EUGENE BOSHOF 1ST RESPONDENT

REGISTRAR OF DEEDS 2nd RESPONDENT

ATTORNEY GENERAL 3rd RESPONDENT

CORAM: Q.M. MABUZA -AJ

FOR THE APPLICANT: MR. MAGAGULA

FOR THE 1st RESPONDENT: MR. SHABANGU





RULING 7/12/06






[1] In this matter the Applicant in her notice of motion prays for an order as follows:


"(1) That the first Respondent be and is hereby ordered to do all that is necessary to pass the property described as: Share number 23 of Portion 6 of Farm No. 73 situate in the District of Hhohho, Swaziland, measuring 1057 (One Thousand and Fifty Seven) square metres into the name of the Applicant. Failing which the Registrar of the High Court be authorized to sign all transfer documents to effect the said transfer into the name of the Applicant.

(2) That the First Respondent be and is hereby interdicted and restrained from selling and effecting transfer of Share No. 23 of Portion 6 of Farm No. 73 situate in the Hhohho District, Swaziland to any other person other than the Applicant.

(3) That the First Respondent be and is hereby ordered to pay costs of this Application and the other Respondents to pay costs in the event of opposition of this application.

(4) Granting the Applicant further and/or alternative relief as the court may deem fit."


At the hearing hereof I granted an interim interdict restraining the First Respondent from selling and effecting transfer of the said property to any third party pending the finalization of this matter and I reserved judgment.


[2] Mr. Shabangu for the 1st Respondent has raised certain points in limine which are as follows:

• Application proceedings are inappropriate in instances where a foreseeable dispute of facts exists such as herein.


• Where a party's cause of action is based on a breach of contract such party should proceed by way of action.


[3] At the hearing hereof Mr. Shabangu motivated the points raised in his client's affidavit and added flesh to them as follows:

  1. A deed of sale was concluded between the parties in respect of certain immovable property.
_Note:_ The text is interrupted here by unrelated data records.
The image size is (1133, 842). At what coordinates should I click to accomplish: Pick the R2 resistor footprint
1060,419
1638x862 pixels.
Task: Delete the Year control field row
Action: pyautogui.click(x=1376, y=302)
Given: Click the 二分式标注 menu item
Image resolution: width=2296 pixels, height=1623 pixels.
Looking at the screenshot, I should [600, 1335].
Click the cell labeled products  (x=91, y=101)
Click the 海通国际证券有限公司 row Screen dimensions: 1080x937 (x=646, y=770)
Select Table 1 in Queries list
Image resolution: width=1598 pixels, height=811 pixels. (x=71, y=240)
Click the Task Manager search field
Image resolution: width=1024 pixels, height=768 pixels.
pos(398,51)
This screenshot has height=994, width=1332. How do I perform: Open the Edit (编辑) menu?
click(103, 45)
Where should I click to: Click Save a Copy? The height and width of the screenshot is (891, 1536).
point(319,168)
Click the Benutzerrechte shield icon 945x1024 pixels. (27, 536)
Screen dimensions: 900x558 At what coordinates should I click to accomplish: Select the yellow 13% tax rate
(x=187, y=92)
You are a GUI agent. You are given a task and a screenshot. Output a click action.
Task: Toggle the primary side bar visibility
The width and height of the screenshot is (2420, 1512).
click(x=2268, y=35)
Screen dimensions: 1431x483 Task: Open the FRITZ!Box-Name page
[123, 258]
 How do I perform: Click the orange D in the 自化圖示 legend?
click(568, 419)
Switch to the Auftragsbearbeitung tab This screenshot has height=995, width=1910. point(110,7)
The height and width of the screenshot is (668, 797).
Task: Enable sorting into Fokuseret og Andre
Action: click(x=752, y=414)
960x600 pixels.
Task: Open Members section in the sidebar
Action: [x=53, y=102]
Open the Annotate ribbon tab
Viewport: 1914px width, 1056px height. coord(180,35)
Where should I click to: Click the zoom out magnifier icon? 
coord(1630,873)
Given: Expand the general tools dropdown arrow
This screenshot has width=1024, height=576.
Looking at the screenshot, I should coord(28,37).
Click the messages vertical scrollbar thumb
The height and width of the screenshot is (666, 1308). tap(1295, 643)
The Applicant says that she paid the purchase price in full. The 1st Respondent denies this.

  2. The 1st Respondent says that he cancelled the deed of sale because of poor payments. The Applicant says that she did not receive the letter of cancellation. The 1st Respondent says he sent the said letter to the Applicant.

  3. The Applicant says that the sale if cancelled was not lawfully cancelled. The 1st Respondent denies this.

  4. The legality of the method of conveyance of the letter of cancellation is denied by the Applicant as she says she did not receive it.

  5. The 1st Respondent says that some of the payments referred

to were for leveling of the site, the Applicant denies this and says they were made towards the purchase price.

[4] Mr. Magagula in his submissions added a new fact which does not appear ex-facie the papers namely that there was a township which has been approved and that this fact motivated the 1st Respondent not to transfer the property. This new fact needs to be ventilated in oral evidence.


[5] The Applicant says this court should compute the amounts but the court can only do so with the input of both parties. The fact that the court is asked to do this indicates the existence of non-agreement between the parties.


[7] The afore going indicate that there are disputes which have to be resolved by oral evidence. In fact in order for there to be a fair hearing of both parties (vide Section 21 (1) Constitution Act 2005). I order that the matter goes to trial the founding affidavit to stand as declaration, the answering affidavit as a plea and the replying affidavit as a replication. Costs will be costs in the cause.